Work instructions: Edit the portion of the data that begins with the line containing "You are a GUI" and runs through the end of the data, replacing "screenshot" with "screen image" and leaving everything else unchanged. Reproduce only that portion, and omit the pictures.

[BEGIN Given entries]

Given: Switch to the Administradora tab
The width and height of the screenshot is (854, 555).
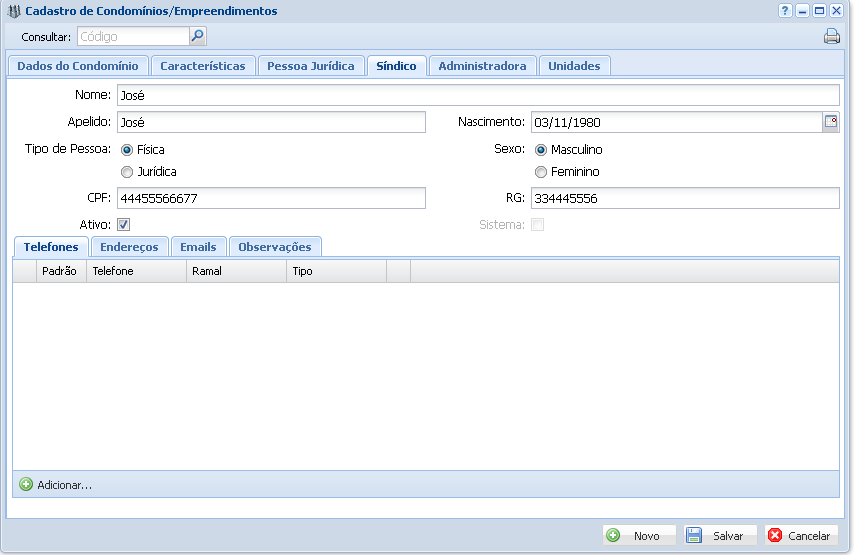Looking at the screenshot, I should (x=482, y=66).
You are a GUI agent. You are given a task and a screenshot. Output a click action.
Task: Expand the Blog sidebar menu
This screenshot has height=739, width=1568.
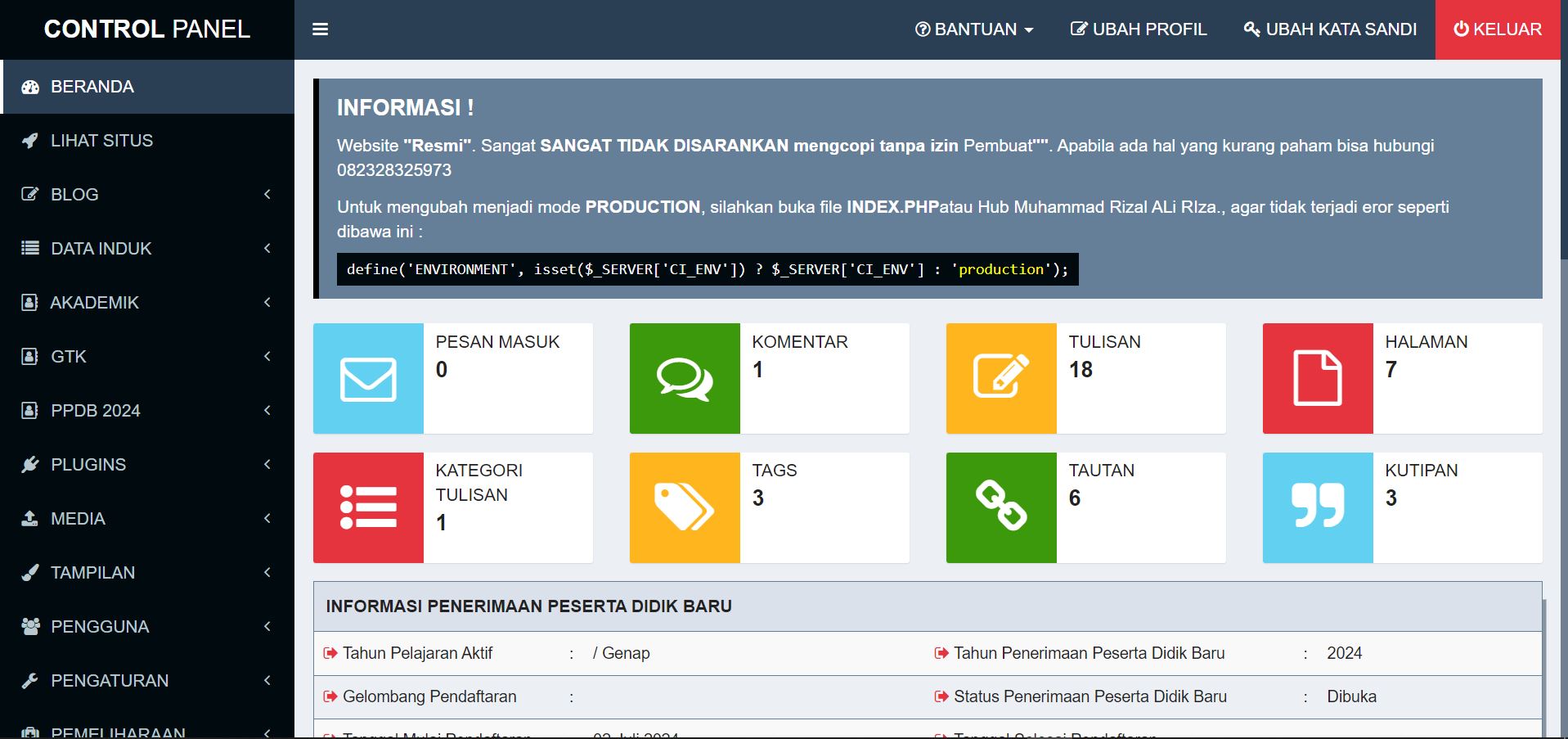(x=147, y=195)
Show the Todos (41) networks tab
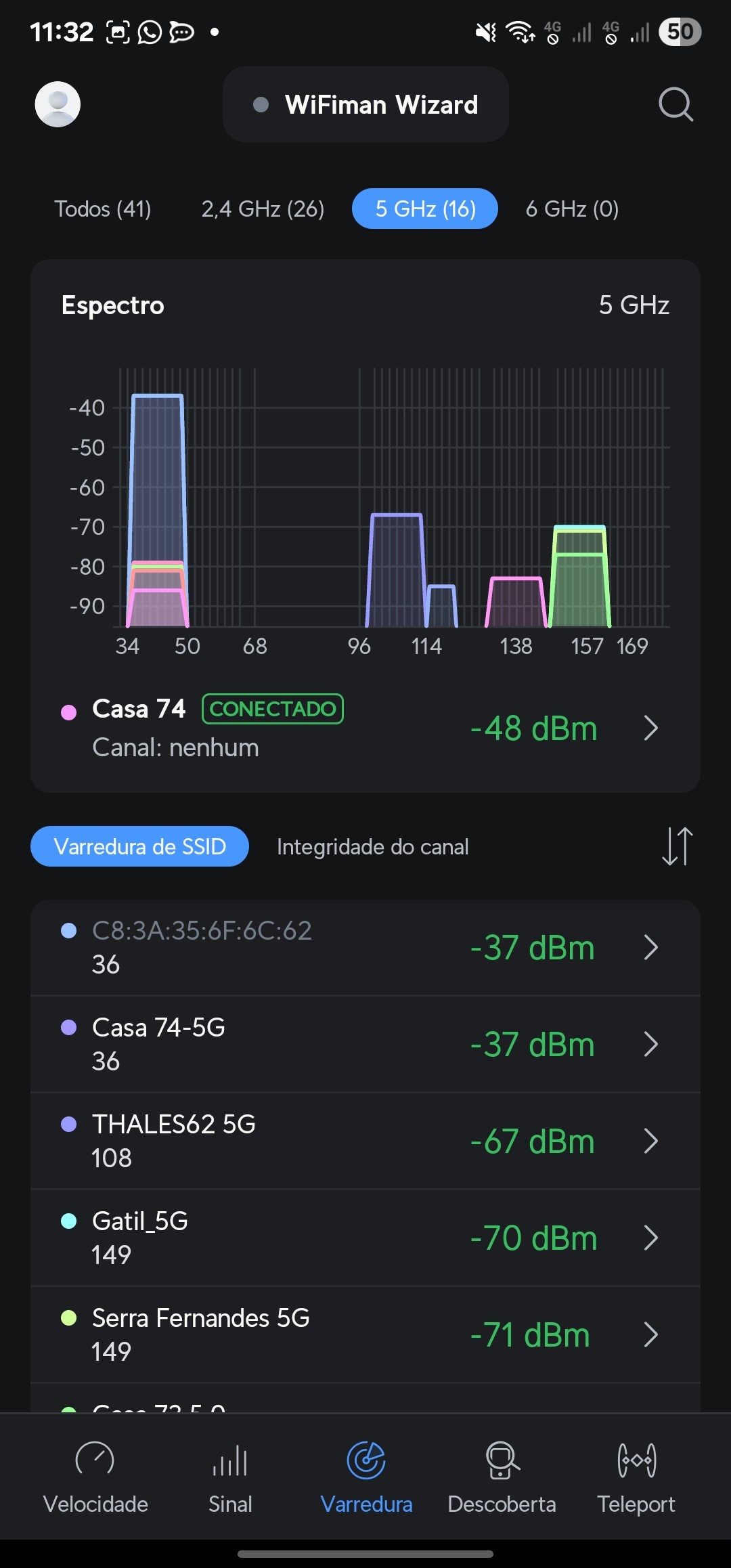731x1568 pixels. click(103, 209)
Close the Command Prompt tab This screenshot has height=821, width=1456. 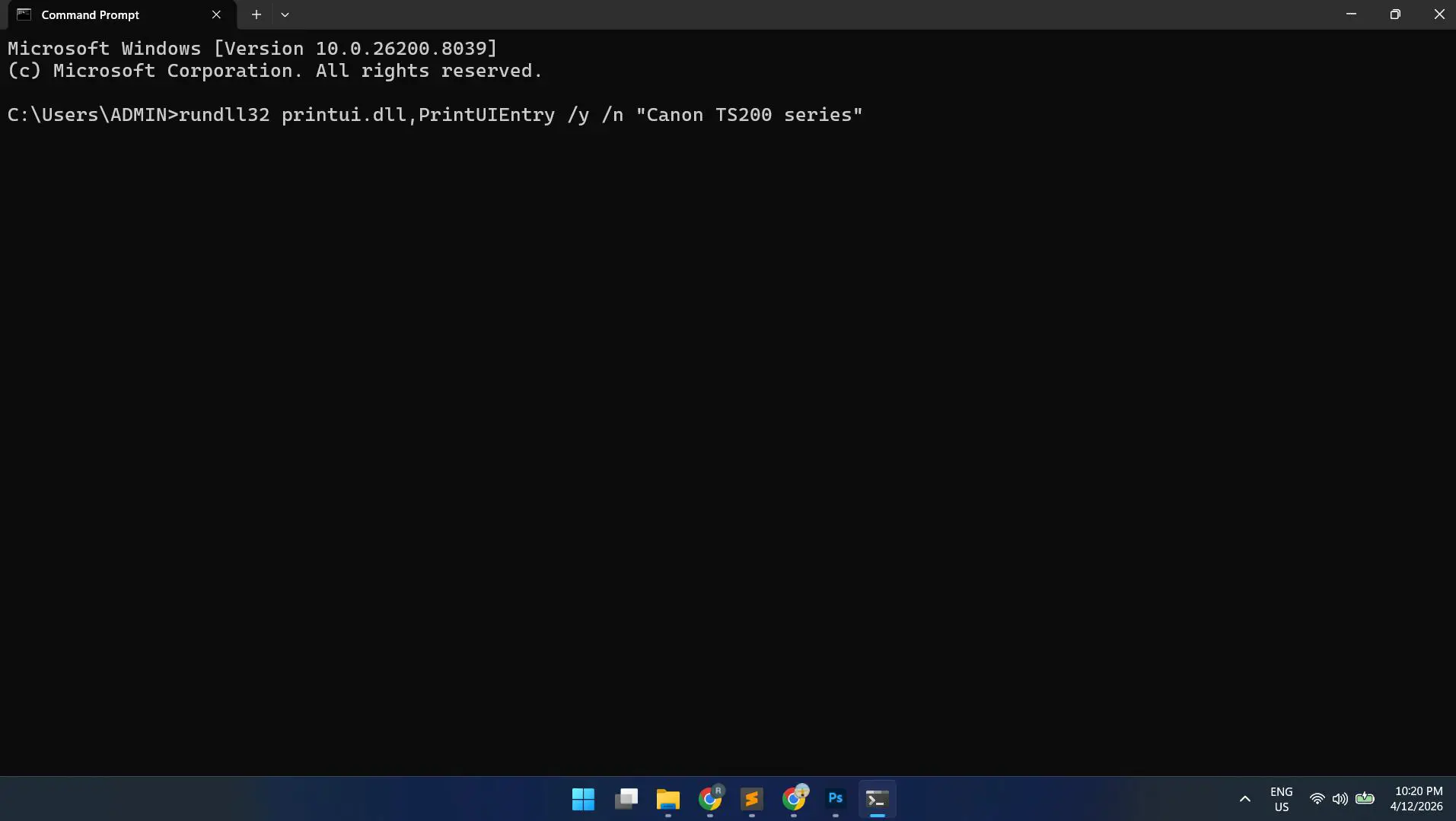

[END Given entries]

Answer to this exercise:
You are a GUI agent. You are given a task and a screen image. Output a click action.
Task: Expand the Blog sidebar menu
This screen image has height=739, width=1568.
(x=147, y=195)
Show the Todos (41) networks tab
731x1568 pixels. click(103, 209)
Close the Command Prompt tab This screen image has height=821, width=1456. 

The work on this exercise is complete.